## Work instruction
From the line with "Open the shipping settings link" to the last line of the data below, repeat every line exactly and add nothing.

[Stored data entries]
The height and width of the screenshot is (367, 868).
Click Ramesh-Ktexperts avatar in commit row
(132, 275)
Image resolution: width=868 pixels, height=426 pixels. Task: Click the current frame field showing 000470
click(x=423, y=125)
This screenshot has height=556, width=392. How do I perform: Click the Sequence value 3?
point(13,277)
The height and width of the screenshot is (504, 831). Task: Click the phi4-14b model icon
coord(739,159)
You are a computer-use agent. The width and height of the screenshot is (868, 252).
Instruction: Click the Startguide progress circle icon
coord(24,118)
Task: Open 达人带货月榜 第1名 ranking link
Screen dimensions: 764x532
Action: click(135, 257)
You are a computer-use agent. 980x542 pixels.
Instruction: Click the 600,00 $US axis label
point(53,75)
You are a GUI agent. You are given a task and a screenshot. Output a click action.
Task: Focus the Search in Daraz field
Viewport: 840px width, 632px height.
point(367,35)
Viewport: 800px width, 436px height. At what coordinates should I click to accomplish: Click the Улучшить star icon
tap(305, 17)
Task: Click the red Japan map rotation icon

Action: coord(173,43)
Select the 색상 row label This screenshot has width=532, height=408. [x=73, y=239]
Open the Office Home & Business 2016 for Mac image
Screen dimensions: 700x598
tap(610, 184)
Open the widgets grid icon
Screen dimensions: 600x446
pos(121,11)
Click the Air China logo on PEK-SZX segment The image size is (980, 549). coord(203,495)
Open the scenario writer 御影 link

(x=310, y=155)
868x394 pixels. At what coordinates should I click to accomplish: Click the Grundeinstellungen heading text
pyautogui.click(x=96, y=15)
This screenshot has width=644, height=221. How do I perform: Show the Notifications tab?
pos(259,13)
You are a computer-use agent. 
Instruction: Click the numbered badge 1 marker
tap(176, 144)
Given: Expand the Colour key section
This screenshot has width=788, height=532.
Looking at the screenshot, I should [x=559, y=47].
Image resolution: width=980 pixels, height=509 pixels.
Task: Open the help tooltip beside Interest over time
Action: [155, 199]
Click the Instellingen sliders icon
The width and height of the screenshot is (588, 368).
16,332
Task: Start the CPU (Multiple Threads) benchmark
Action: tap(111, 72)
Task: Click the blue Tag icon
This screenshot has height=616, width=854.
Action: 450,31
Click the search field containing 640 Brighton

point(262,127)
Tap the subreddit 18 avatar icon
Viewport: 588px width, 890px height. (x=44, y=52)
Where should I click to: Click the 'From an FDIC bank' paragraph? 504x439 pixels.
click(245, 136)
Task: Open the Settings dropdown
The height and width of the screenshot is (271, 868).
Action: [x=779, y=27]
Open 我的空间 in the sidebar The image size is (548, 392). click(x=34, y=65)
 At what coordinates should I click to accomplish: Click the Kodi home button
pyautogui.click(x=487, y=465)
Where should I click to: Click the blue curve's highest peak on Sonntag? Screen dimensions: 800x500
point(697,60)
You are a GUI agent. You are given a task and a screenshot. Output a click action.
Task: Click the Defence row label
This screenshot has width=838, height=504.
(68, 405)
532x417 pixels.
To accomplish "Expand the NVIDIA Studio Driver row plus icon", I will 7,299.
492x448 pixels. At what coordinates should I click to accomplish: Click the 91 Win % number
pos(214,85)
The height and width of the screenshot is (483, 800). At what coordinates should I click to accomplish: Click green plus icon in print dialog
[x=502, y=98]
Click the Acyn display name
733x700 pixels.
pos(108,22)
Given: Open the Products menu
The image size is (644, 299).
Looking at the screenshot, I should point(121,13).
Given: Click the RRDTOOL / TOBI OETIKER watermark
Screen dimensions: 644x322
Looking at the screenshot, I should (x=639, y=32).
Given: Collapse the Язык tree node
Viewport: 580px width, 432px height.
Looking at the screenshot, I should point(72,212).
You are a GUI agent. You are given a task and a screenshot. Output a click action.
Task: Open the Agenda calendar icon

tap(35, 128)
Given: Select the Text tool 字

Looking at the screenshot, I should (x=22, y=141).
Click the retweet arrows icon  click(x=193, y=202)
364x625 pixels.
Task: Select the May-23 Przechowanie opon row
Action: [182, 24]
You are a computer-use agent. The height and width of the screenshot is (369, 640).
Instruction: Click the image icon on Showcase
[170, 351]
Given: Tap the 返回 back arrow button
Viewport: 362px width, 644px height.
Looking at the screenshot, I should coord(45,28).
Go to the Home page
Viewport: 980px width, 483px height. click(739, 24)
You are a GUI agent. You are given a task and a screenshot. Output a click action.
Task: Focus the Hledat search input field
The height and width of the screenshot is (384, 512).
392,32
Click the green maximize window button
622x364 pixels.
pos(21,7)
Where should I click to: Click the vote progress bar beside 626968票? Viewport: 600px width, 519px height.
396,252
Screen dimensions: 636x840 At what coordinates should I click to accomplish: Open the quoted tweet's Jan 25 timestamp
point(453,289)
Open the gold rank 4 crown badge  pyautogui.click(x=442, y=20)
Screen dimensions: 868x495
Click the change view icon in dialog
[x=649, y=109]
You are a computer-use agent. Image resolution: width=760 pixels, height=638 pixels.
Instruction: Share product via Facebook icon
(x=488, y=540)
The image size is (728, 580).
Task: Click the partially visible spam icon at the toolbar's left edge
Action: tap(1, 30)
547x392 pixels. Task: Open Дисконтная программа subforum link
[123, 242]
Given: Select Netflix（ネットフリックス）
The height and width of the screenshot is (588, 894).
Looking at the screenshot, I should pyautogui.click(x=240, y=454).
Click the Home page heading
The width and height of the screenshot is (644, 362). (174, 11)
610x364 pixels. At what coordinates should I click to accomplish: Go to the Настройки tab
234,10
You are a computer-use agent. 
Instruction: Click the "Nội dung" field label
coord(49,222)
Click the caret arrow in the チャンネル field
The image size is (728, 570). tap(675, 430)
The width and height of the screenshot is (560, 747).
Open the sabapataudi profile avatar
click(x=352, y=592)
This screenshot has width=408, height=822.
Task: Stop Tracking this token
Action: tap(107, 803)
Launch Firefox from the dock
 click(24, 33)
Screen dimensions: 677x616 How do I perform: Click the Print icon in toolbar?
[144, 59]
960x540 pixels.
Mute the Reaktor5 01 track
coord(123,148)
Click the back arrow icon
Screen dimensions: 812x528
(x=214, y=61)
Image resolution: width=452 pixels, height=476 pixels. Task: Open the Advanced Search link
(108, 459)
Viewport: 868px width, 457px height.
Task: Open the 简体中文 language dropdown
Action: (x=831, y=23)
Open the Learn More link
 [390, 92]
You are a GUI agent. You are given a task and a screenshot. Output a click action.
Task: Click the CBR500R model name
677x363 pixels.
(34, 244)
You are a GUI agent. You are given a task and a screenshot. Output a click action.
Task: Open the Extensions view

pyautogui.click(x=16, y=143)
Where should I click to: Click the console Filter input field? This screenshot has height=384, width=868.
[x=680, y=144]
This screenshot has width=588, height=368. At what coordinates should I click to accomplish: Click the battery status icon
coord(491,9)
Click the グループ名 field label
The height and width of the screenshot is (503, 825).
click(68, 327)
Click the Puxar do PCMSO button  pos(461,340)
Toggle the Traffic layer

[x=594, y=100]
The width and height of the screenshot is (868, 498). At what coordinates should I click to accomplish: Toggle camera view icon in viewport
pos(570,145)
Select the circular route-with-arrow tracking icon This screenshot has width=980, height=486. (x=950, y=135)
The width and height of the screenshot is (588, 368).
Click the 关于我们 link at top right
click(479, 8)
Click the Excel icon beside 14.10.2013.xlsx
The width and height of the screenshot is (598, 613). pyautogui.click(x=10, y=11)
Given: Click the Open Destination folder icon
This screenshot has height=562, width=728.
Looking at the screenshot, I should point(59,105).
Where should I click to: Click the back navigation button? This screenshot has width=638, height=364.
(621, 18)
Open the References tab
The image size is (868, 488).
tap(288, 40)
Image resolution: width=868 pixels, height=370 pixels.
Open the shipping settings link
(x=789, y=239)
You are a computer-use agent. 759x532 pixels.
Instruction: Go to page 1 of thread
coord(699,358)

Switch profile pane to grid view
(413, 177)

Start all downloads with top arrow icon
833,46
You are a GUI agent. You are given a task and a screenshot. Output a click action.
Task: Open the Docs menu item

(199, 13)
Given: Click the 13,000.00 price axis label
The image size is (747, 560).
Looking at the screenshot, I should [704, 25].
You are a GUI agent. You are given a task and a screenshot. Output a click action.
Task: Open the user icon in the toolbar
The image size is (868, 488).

## Final answer
Open the shipping settings link
(x=789, y=239)
You are a computer-use agent. 759x532 pixels.
Instruction: Go to page 1 of thread
coord(699,358)

Switch profile pane to grid view
(413, 177)

Start all downloads with top arrow icon
833,46
You are a GUI agent. You are given a task and a screenshot. Output a click action.
Task: Open the Docs menu item

(199, 13)
Given: Click the 13,000.00 price axis label
The image size is (747, 560).
Looking at the screenshot, I should [704, 25].
You are a GUI agent. You are given a task and a screenshot. Output a click action.
Task: Open the user icon in the toolbar
The image size is (868, 488).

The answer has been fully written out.